During the launch of this pilot project, Professor Lynn Loo, CEO of GCMD, said that “By facilitating and creating an optimized supply chain for green fuels, this pilot project will help shape national and international biofuel bunkering standards and reduce barriers to their wider adoption to reduce greenhouse gas emissions. emissions (GHG) from a life cycle perspective.
The vessels in this pilot project are all equipped with two-stroke engines from MAN ES. In response to his participation in this pilot project, Bjarne Foldager, Senior Vice President and Head of Two Stroke Business, said:
At MAN Energy Solutions, we believe that several solutions are needed to decarbonize shipping, but all solutions must be verified and tested for scalability. This is best done in partnerships aligning different actors in projects like this where we can share knowledge and develop transition strategies together.
GCMD is taking a bottom-up approach by convening like-minded partners across the maritime industry to participate in this pilot project. In total, shipowners, charterers and operators participating in this pilot project represent approximately 2,300 vessels in the container, tanker and bulk carrier segments, and are responsible for transporting 8.4 million TEUs or 80, 6 million dwt worldwide.

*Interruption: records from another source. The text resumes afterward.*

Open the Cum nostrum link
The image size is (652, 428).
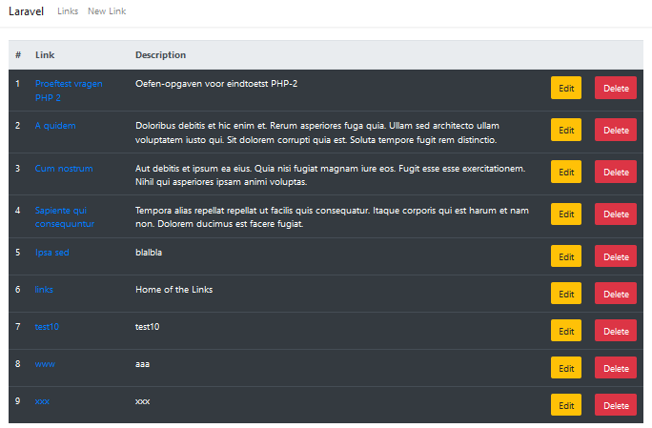point(64,169)
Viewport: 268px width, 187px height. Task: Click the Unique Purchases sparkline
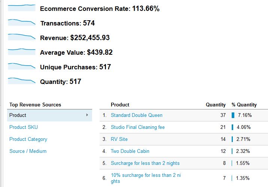[x=21, y=66]
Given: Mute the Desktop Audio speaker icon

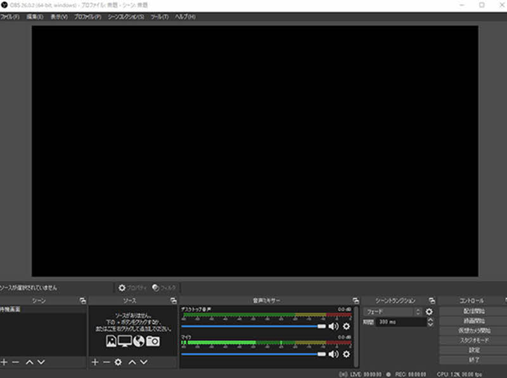Looking at the screenshot, I should (333, 326).
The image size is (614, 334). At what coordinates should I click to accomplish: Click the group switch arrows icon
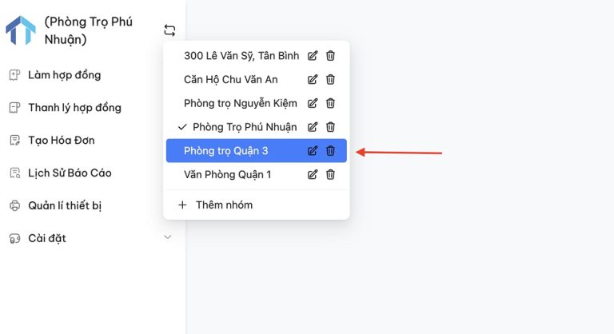[169, 30]
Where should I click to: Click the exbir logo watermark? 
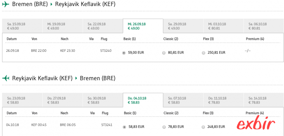[x=256, y=124]
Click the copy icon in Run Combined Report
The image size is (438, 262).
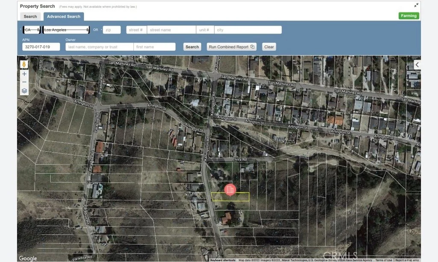252,47
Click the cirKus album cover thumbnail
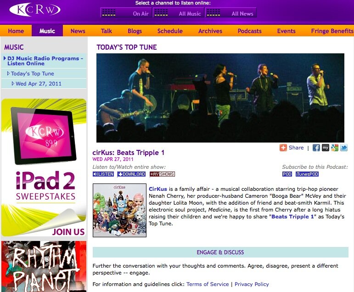Image resolution: width=354 pixels, height=292 pixels. (119, 210)
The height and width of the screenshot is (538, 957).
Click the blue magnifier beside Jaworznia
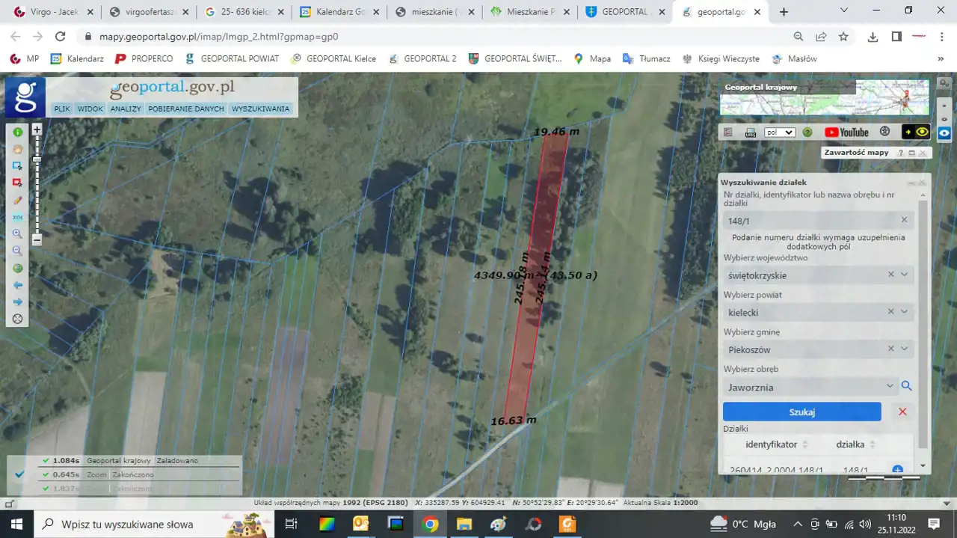click(x=906, y=386)
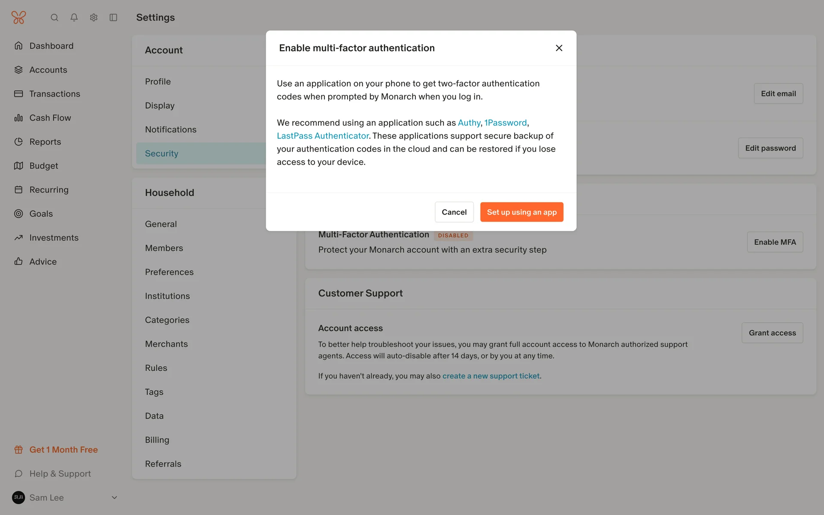824x515 pixels.
Task: Expand the Sam Lee account chevron
Action: click(114, 498)
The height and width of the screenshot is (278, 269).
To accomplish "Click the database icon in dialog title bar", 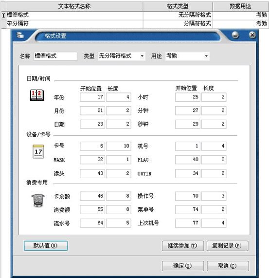I will pyautogui.click(x=20, y=35).
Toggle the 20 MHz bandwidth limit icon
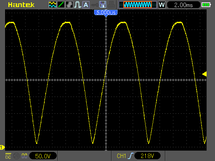 (16, 156)
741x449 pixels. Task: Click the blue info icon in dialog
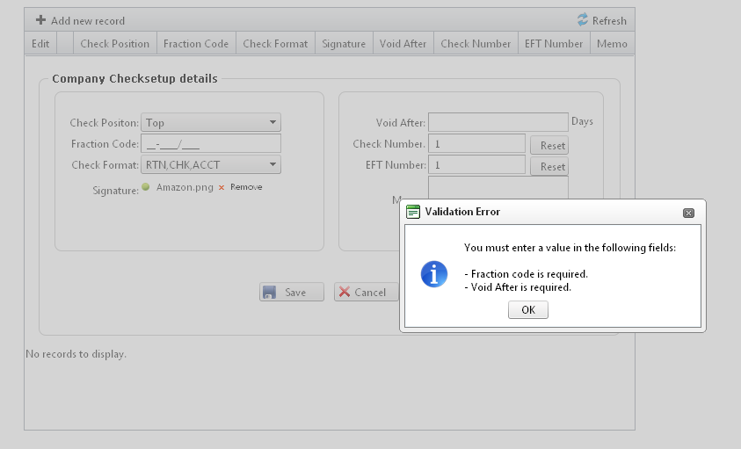pyautogui.click(x=434, y=273)
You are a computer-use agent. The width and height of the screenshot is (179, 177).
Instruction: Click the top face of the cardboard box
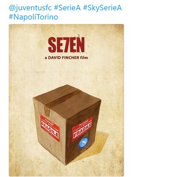point(67,99)
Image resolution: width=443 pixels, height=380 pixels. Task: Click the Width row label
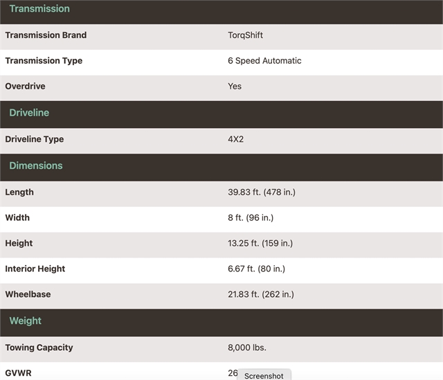coord(17,218)
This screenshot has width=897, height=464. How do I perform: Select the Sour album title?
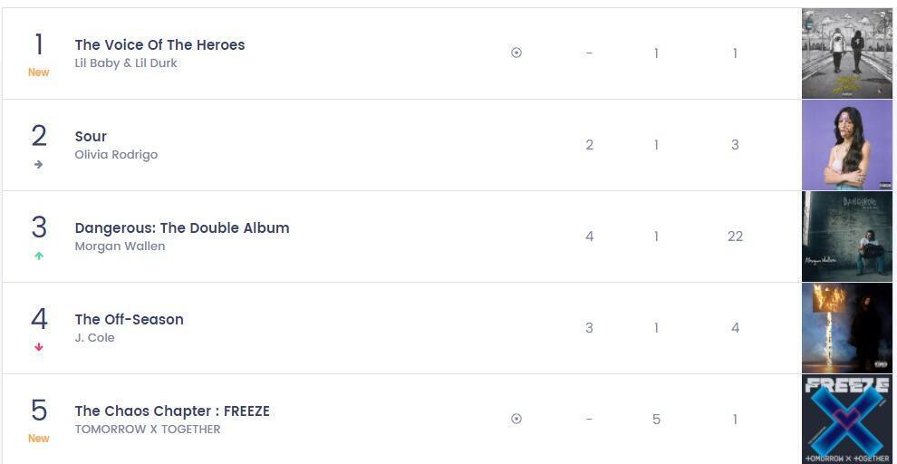(91, 136)
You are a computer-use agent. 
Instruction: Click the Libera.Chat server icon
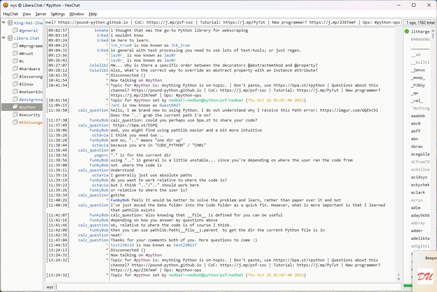[10, 38]
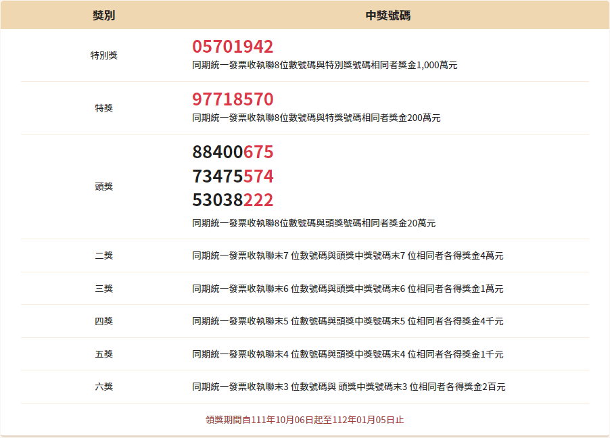Select the 六獎 row label
The height and width of the screenshot is (438, 610).
tap(103, 387)
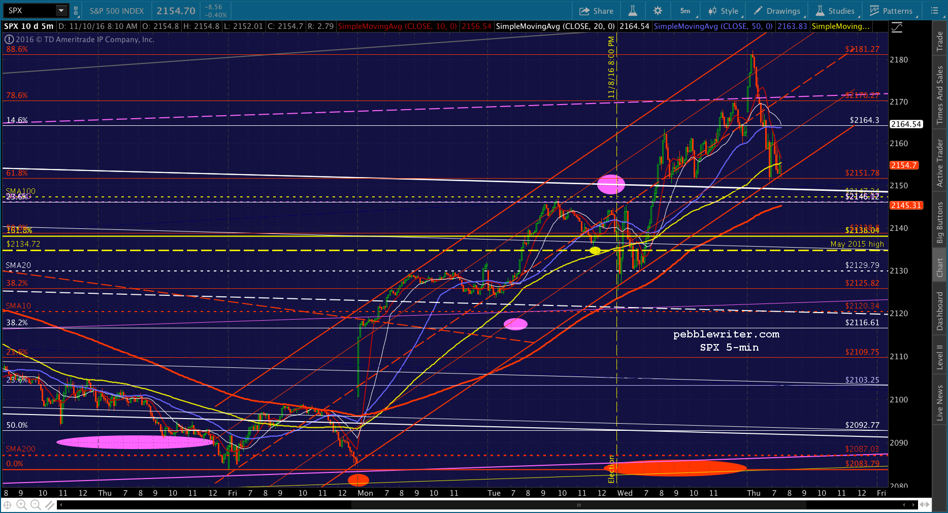The width and height of the screenshot is (948, 513).
Task: Click the copyright info icon on chart
Action: [9, 39]
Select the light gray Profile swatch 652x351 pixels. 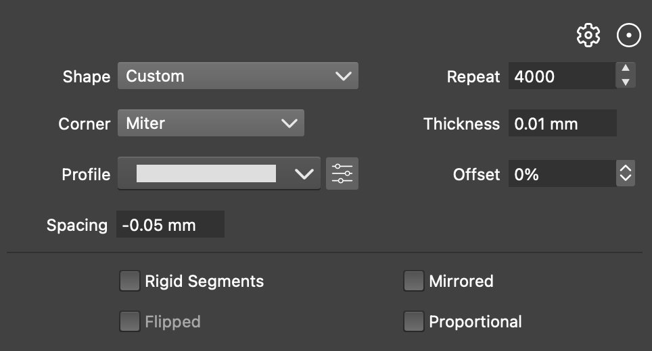pyautogui.click(x=206, y=173)
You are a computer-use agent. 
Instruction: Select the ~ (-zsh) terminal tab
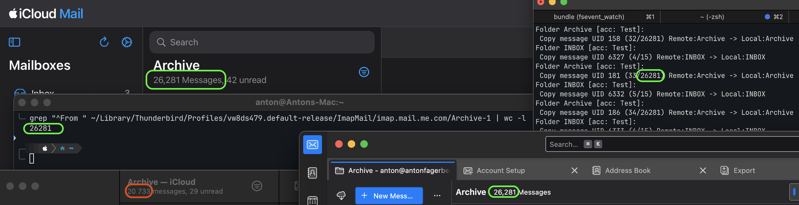click(x=712, y=17)
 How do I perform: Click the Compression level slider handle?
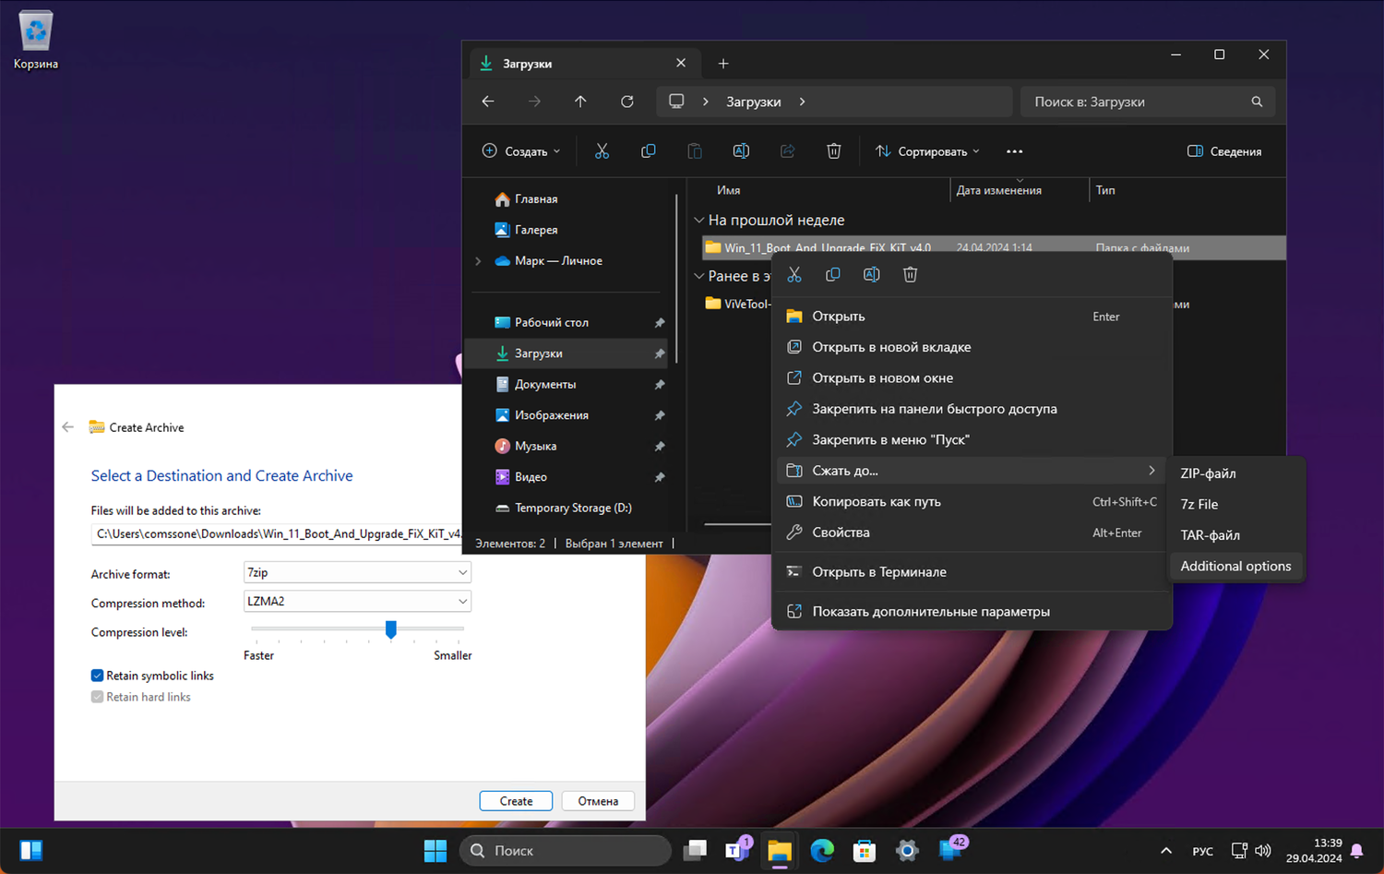coord(391,629)
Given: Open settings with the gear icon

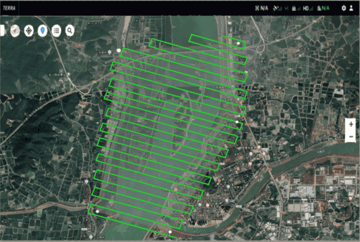Looking at the screenshot, I should 343,8.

With 12 vessels calling at three ports on three continents, lessons learned from these route-based pilots will support the Green Corridors Framework that was presented by the Clydebank Declaration at COP26 in October 2021, to which 24 states are signatories. , including Singapore and the Netherlands. and the United States where the bunker ports for this pilot project reside.
Targeting the Complex Green Fuels Supply Chain
The first of its kind in terms of scope and complexity, the pilot aims to optimize the entire bunker fuel supply chain based on lessons learned from onboard trials involving biofuels. Designed through the lens of the shipowner, piloting will begin with fuel blends involving existing biofuels, such as hydrotreated vegetable oil (HVO) and fatty acid methyl esters (FAME) blended with fuel oil Very Low Sulfur Fuel (VLSFO), High Sulfur Fuel (HSFO) or Marine Gas Oil (MGO) in blends of up to 30% biofuel (B30).
A variety of biofuels and biofuel blends have already been successfully tested, but this comprehensive pilot project can help remove remaining uncertainties about how these fuels perform in practice by gaining in-depth operational experience from end-users with products involving FAME and HVO, and hopefully crude algal oil as well.
commented Unni Einemo, director of the International Bunker Industry Association (IBIA).
Using BunkerTrace’s digital and synthetic DNA tracing products to track marine fuels from production to vessel propulsion, the pilot will validate the authenticity of sustainable biofuels through molecular verification tests performed on fuel samples which are collected at many identified points along the supply chain.
Therefore, the pilot project will address the traceability of instant biofuels from production, distribution, transport, storage and bunkering to application on board ships, providing end-to-end transparency of the supply chain. supply.
The complexity of the pilot is added to the coordination of the sailing schedules of the participating ships. Aggregating the demand for biofuels in ports will result in cost savings for shipowners and fuel purchases through optimized use of shoreside storage facilities and bunker vessels and will facilitate assessments of fuel reduction. GHG emissions on a well to wake basis from individual vessels and across fleets.
In addition, testing these fuel blends on the container, tanker and bulk carrier segments traveling on fixed routes and tramp and bunker in the ports of Singapore, Rotterdam and Houston under normal conditions will demonstrate the compatibility and stability of these biofuels under real conditions. operating environments, thereby enhancing the overall robustness of the assurance framework.
Call for raw algal oil supply
In an effort to further accelerate the adoption of biofuels as a near-term measure to reduce GHG emissions, GCMD will leverage this project to be the first to test and evaluate the use of crude algal oil ( CAO) as marine fuel.
CAO is a third-generation biofuel that promises a significantly reduced carbon footprint, but unlike HVO and FAME, its usefulness has not been tested nor its supply chain established.